**Problem details:** When you respond, write out each entry exactly as it stands.
-=-=-=-=-
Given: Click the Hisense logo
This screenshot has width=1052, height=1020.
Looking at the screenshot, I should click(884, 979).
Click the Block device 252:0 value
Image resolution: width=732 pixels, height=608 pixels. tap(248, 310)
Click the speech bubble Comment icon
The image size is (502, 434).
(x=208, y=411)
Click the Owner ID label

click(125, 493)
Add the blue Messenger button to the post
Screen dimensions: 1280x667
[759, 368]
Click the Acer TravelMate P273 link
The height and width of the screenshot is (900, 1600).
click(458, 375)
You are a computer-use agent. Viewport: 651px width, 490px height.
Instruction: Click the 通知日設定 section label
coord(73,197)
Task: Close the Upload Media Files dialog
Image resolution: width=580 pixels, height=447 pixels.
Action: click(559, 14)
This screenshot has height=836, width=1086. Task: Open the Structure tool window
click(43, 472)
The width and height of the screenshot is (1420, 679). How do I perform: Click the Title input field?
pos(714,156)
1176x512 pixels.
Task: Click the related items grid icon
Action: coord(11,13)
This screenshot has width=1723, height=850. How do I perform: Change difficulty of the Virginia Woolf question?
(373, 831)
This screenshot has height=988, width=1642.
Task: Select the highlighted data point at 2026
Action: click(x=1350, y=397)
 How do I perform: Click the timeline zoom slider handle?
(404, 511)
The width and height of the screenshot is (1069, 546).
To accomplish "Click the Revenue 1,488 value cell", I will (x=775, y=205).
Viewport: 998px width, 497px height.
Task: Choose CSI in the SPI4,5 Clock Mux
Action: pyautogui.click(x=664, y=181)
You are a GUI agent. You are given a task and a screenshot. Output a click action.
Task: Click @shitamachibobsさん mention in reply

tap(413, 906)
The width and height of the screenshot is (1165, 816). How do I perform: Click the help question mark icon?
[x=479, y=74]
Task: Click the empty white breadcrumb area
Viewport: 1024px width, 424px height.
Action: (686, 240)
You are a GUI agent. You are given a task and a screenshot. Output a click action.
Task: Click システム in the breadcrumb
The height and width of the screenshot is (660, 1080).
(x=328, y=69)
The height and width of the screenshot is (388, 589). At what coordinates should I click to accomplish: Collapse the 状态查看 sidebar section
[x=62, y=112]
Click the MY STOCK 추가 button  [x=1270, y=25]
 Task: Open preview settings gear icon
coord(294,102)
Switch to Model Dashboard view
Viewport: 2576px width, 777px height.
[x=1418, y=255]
-=-=-=-=-
**Output for this task:**
Given: Click the Hisense logo
This screenshot has width=1052, height=1020.
Looking at the screenshot, I should click(884, 979).
Click the Block device 252:0 value
Image resolution: width=732 pixels, height=608 pixels. tap(248, 310)
Click the speech bubble Comment icon
The image size is (502, 434).
(x=208, y=411)
Click the Owner ID label

click(125, 493)
Add the blue Messenger button to the post
Screen dimensions: 1280x667
[759, 368]
Click the Acer TravelMate P273 link
The height and width of the screenshot is (900, 1600).
click(458, 375)
You are a computer-use agent. Viewport: 651px width, 490px height.
Instruction: Click the 通知日設定 section label
coord(73,197)
Task: Close the Upload Media Files dialog
Image resolution: width=580 pixels, height=447 pixels.
Action: click(559, 14)
This screenshot has height=836, width=1086. Task: Open the Structure tool window
click(43, 472)
The width and height of the screenshot is (1420, 679). How do I perform: Click the Title input field?
pos(714,156)
1176x512 pixels.
Task: Click the related items grid icon
Action: coord(11,13)
This screenshot has width=1723, height=850. How do I perform: Change difficulty of the Virginia Woolf question?
(373, 831)
This screenshot has height=988, width=1642.
Task: Select the highlighted data point at 2026
Action: click(x=1350, y=397)
 How do I perform: Click the timeline zoom slider handle?
(404, 511)
The width and height of the screenshot is (1069, 546).
To accomplish "Click the Revenue 1,488 value cell", I will (x=775, y=205).
Viewport: 998px width, 497px height.
Task: Choose CSI in the SPI4,5 Clock Mux
Action: pyautogui.click(x=664, y=181)
You are a GUI agent. You are given a task and a screenshot. Output a click action.
Task: Click @shitamachibobsさん mention in reply

tap(413, 906)
The width and height of the screenshot is (1165, 816). How do I perform: Click the help question mark icon?
[x=479, y=74]
Task: Click the empty white breadcrumb area
Viewport: 1024px width, 424px height.
Action: (686, 240)
You are a GUI agent. You are given a task and a screenshot. Output a click action.
Task: Click システム in the breadcrumb
The height and width of the screenshot is (660, 1080).
(x=328, y=69)
The height and width of the screenshot is (388, 589). At what coordinates should I click to accomplish: Collapse the 状态查看 sidebar section
[x=62, y=112]
Click the MY STOCK 추가 button  [x=1270, y=25]
 Task: Open preview settings gear icon
coord(294,102)
Switch to Model Dashboard view
Viewport: 2576px width, 777px height.
[x=1418, y=255]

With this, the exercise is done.